Let’s calculate all of these properly.
from sklearn.metrics import precision_score, recall_score, f1_score, confusion_matrix
# Let's use a more realistic example
y_true = [0, 1, 1, 0, 1, 0, 0, 1, 1, 1] # 1 is our "positive" class
y_pred = [0, 1, 0, 0, 1, 1, 0, 1, 0, 1] # Our model's predictions
print("Confusion Matrix:")
print(confusion_matrix(y_true, y_pred))
print(f"Precision: {precision_score(y_true, y_pred):.2f}")
print(f"Recall: {recall_score(y_true, y_pred):.2f}")
print(f"F1 Score: {f1_score(y_true, y_pred):.2f}")
This will output the raw confusion matrix and the scores. Run this. Stare at the numbers. See how they connect. The matrix shows the raw counts, and the metrics distill them into a story about your model’s behavior.

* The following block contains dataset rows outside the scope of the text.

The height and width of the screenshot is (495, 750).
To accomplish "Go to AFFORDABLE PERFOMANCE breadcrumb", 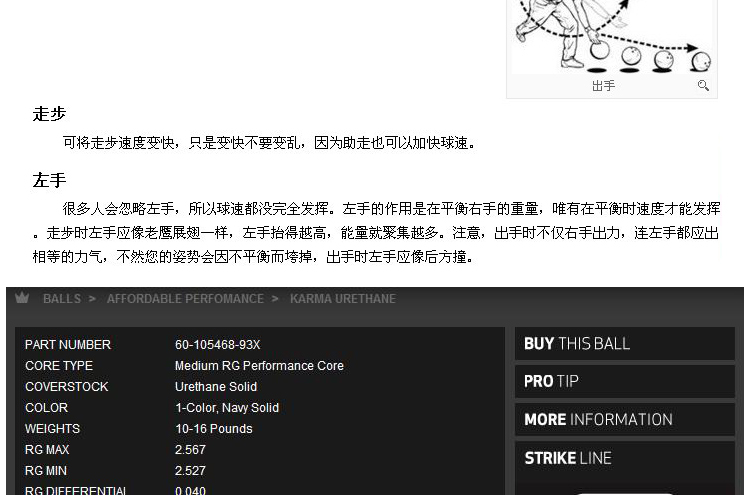I will [x=185, y=299].
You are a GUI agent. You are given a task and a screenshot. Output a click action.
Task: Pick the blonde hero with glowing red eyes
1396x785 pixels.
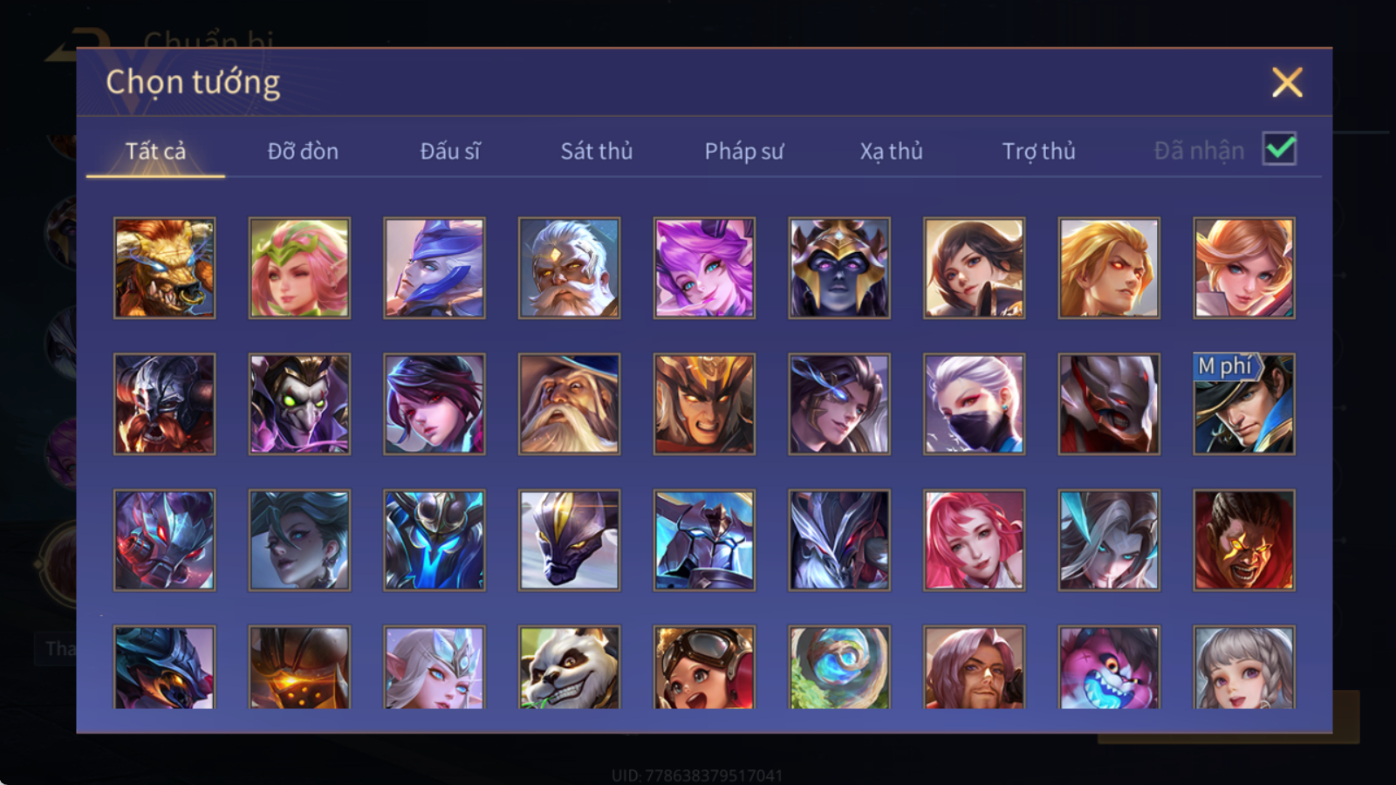pos(1109,268)
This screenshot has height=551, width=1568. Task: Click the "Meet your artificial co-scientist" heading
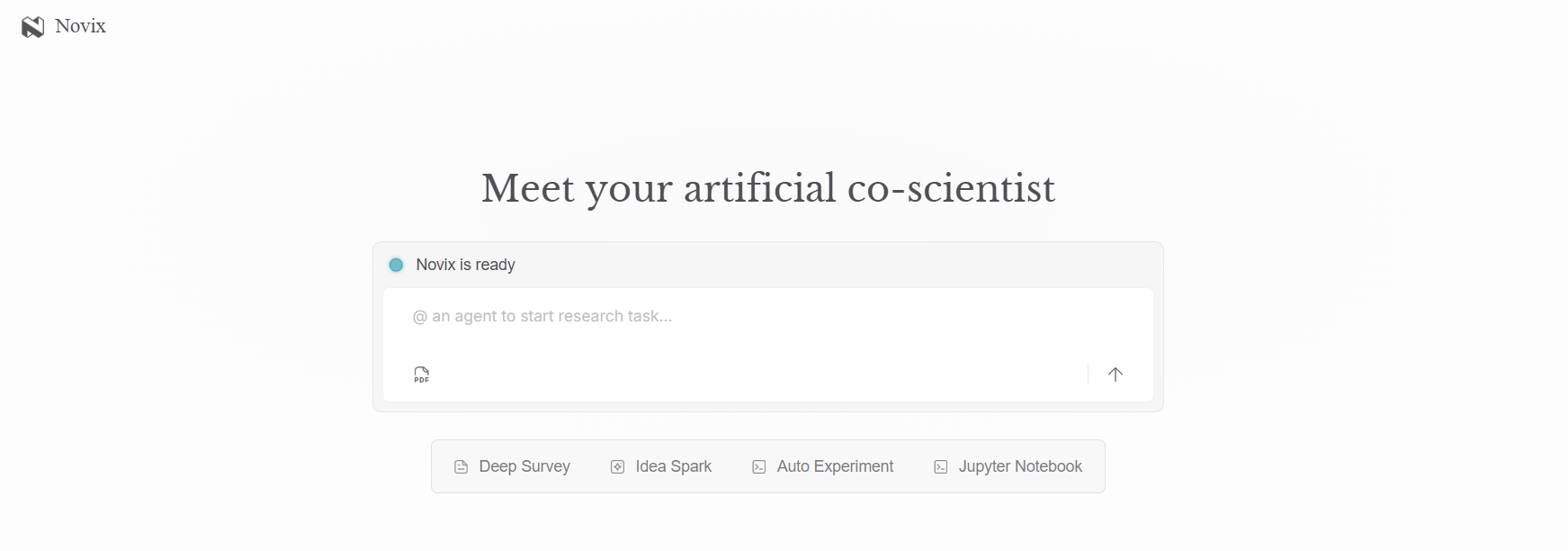[767, 188]
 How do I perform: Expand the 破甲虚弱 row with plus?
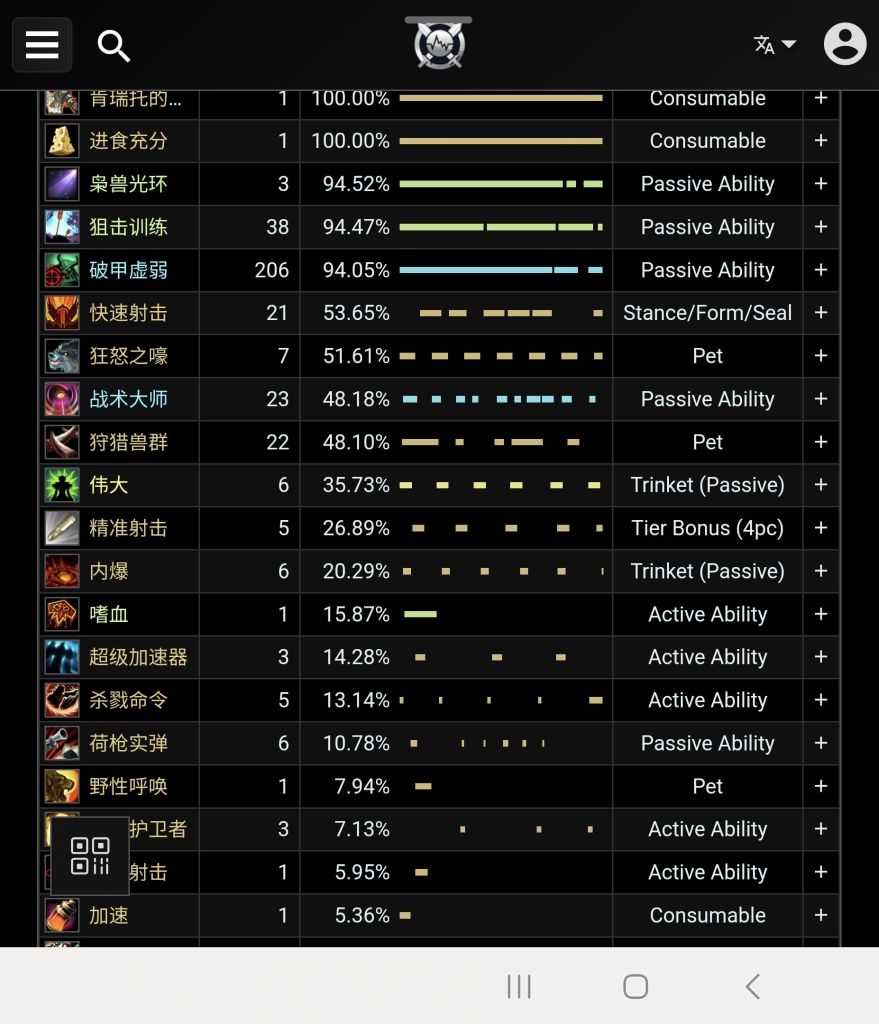tap(821, 270)
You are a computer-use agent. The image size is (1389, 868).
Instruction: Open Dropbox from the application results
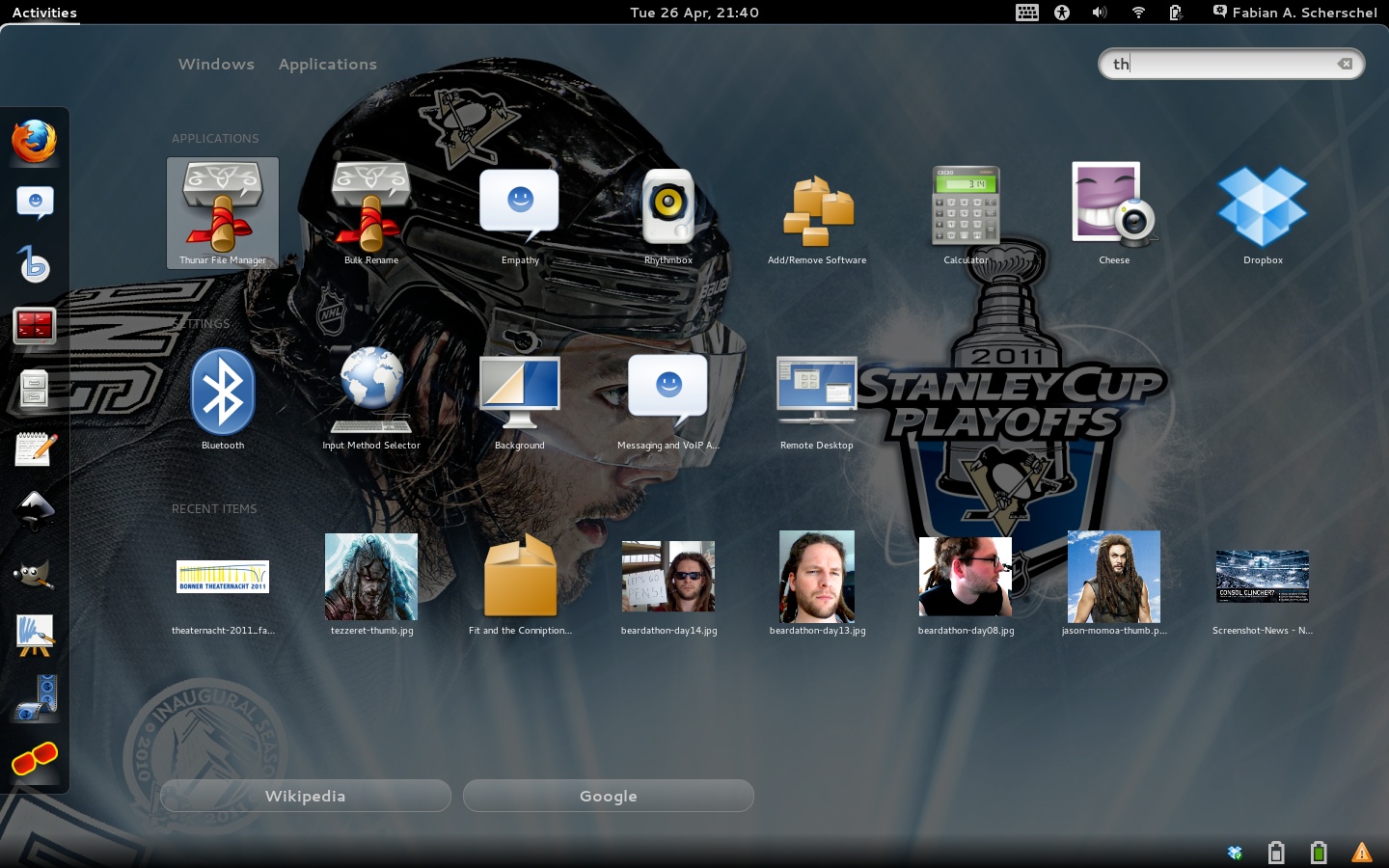pos(1263,205)
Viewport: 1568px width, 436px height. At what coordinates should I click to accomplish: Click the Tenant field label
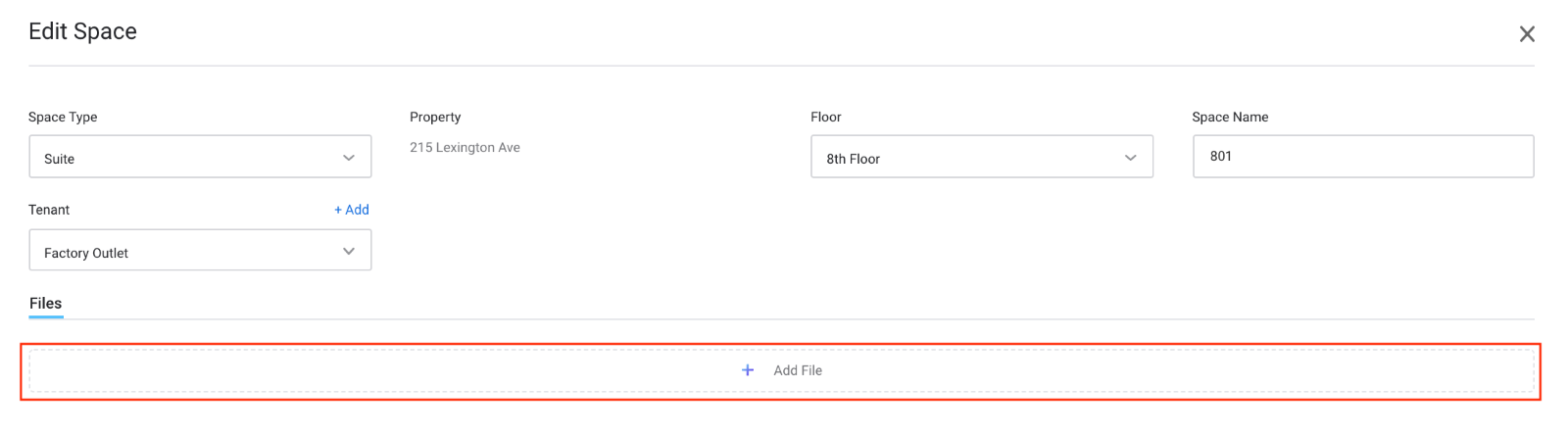(x=49, y=210)
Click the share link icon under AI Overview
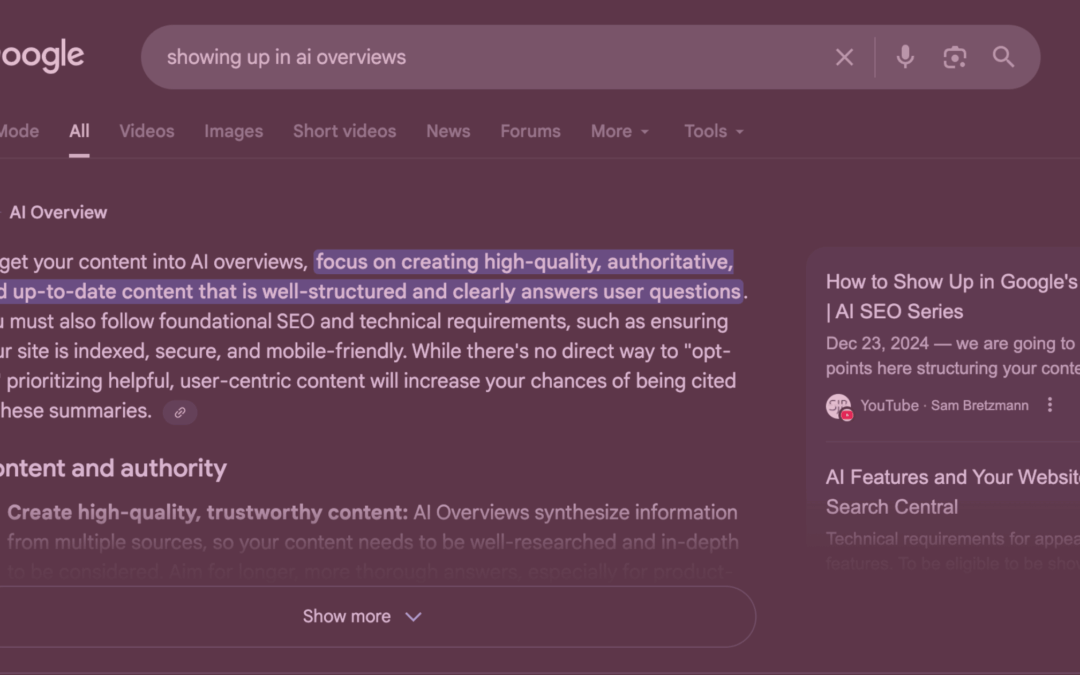1080x675 pixels. coord(179,412)
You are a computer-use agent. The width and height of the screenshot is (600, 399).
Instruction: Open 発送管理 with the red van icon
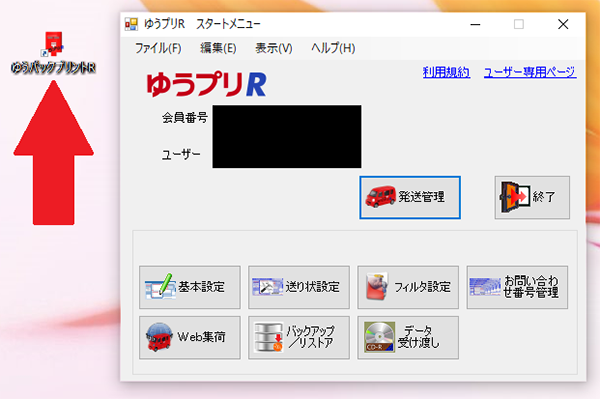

So, Which One Should You Actually Use?
Stop looking for a silver bullet. The choice is dictated by the business problem, not the algorithm.
- Use Precision when false positives are worse than false negatives. (Spam filtering, content moderation, fraud detection where investigating a false alert wastes resources).
- Use Recall when false negatives are worse than false positives. (Medical diagnostics, search and rescue, sensitive security screening).
- Use F1 when you need a single metric for a balanced view and the class distribution is uneven. It’s your best bet for general model comparison on imbalanced data.
- Use Accuracy only when your classes are perfectly balanced and the cost of both error types is roughly equal. (Spoiler: this almost never happens).
The real pro move is to not just pick one. Plot a Precision-Recall curve to see the trade-off across different decision thresholds. But that’s a topic for another section. For now, just promise me you’ll never deploy a model based solely on accuracy again. You’re better than that.